Het Roodkopvolk
Dit verhaal is geschreven n.a.v. een schrijfuitdaging van Schaapschrijft. Het thema is: Sprookje
deel 1.
In het bos achter die dode boom is de ingang van de onderwereld. Ga 233 treden, nou ja treetjes naar beneden en je bereikt een grote open plek tussen de wortels van eeuwenoude bomen. In deze wereld leeft een minivolkje, de roodkoppen. Niet groter dan een lucifer en net als een lucifer hebben ze allemaal een rood hoofd. De zuurstof komt door allerlei openingen in het bos maar een paar weken geleden veranderden echt alles voor dit vreedzame volkje.
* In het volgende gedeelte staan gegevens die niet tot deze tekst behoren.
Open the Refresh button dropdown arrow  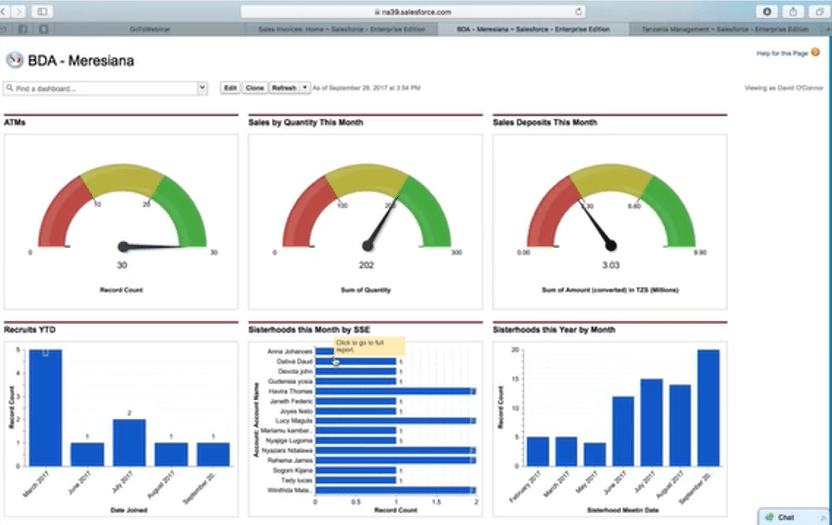[x=305, y=88]
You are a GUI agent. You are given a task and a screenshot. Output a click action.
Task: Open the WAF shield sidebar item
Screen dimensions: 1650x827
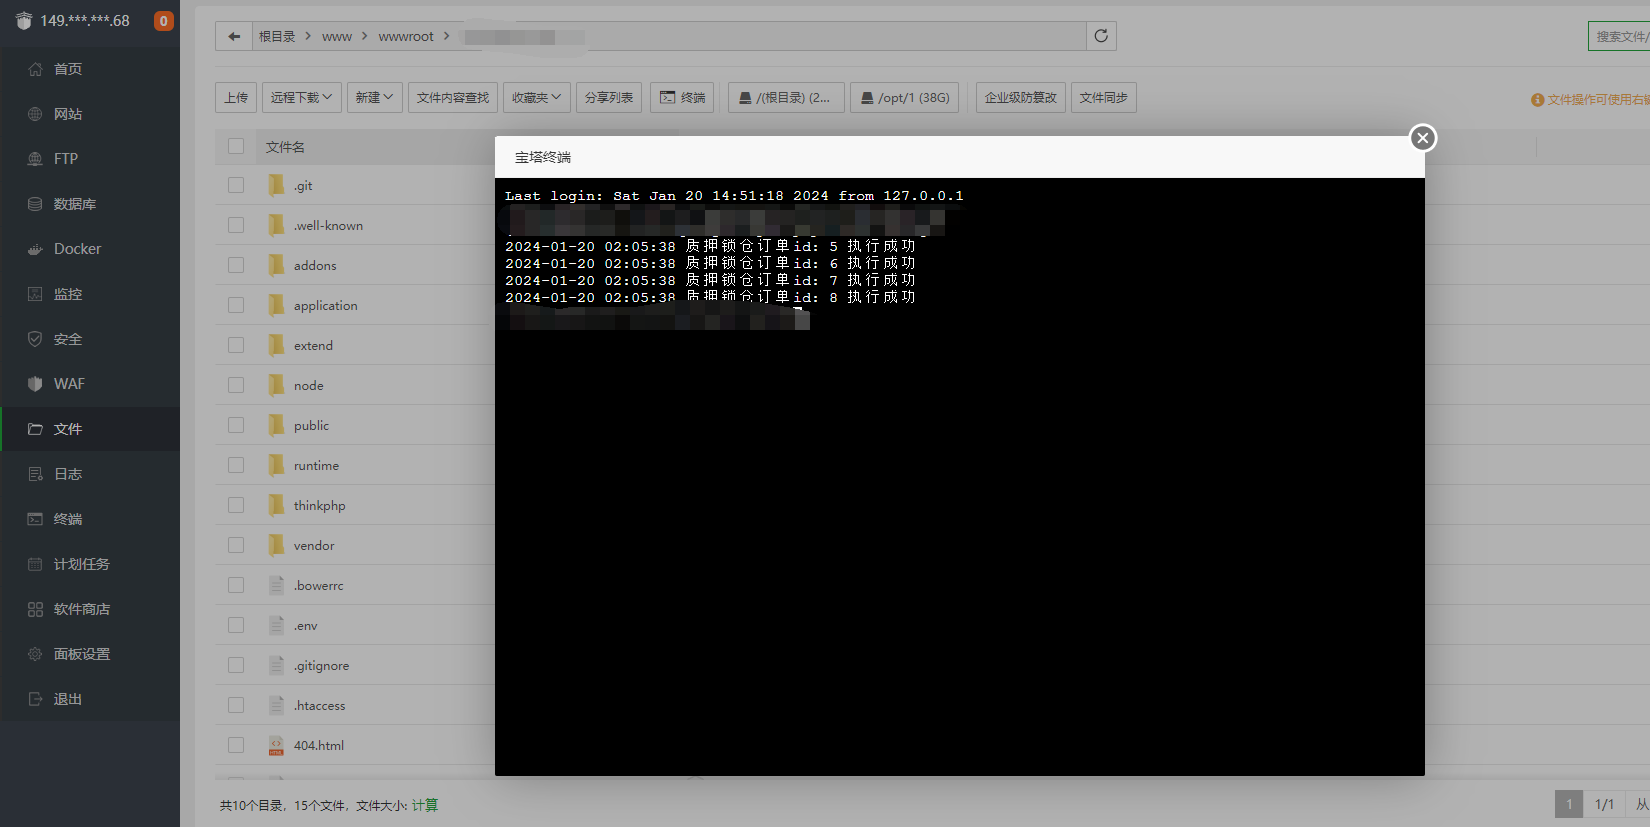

Op een afschuwelijke maandagmorgen dreunde en beefde de grond. De roodkopjes zijn echte langslapers maar nu sprongen ze verschrikt hun bedjes uit. Wat gebeurt hier? Een zelfgemaakte periscoop werd naar boven geschoven en koning Dorpok keek zelf wat er boven hem gebeurde. Zijn hoofd werd nog roder dan het al was en zijn kleine lichaam beefde van top tot teen. Een legertje grote mensen was bezig bomen te kappen en met grote machines werd een geasfalteerde parkeerplaats aangelegd. Twee weken en 89 gekapte bomen later was daar aan de rand van de weg een stenen gedrocht in het bos neergelegd. Als het daarbij was gebleven was het nog te pruimen maar er stopten steeds met veel kabaal van die grote koekblikken op wielen. Er stapten mensen uit die de bosjes indoken. Mannen haalden een slang(etje) uit hun broek waar dan een soort waterval uitkwam en vrouwen trokken hun broek omlaag, gingen op hun hurken zitten en ook daar kletterde het vocht flink op de grond. Dan kwam er een witte lap waarmee gepoetst werd en die werd meestal neergegooid op de grond. De lucht binnen bij het roodkopvolk vervuilde sterk en door de penetrante lucht kregen vooral de kinderen last met ademhalen. Die achtergelaten lappen, wij noemen het papier lagen her en der op de luchtopeningen.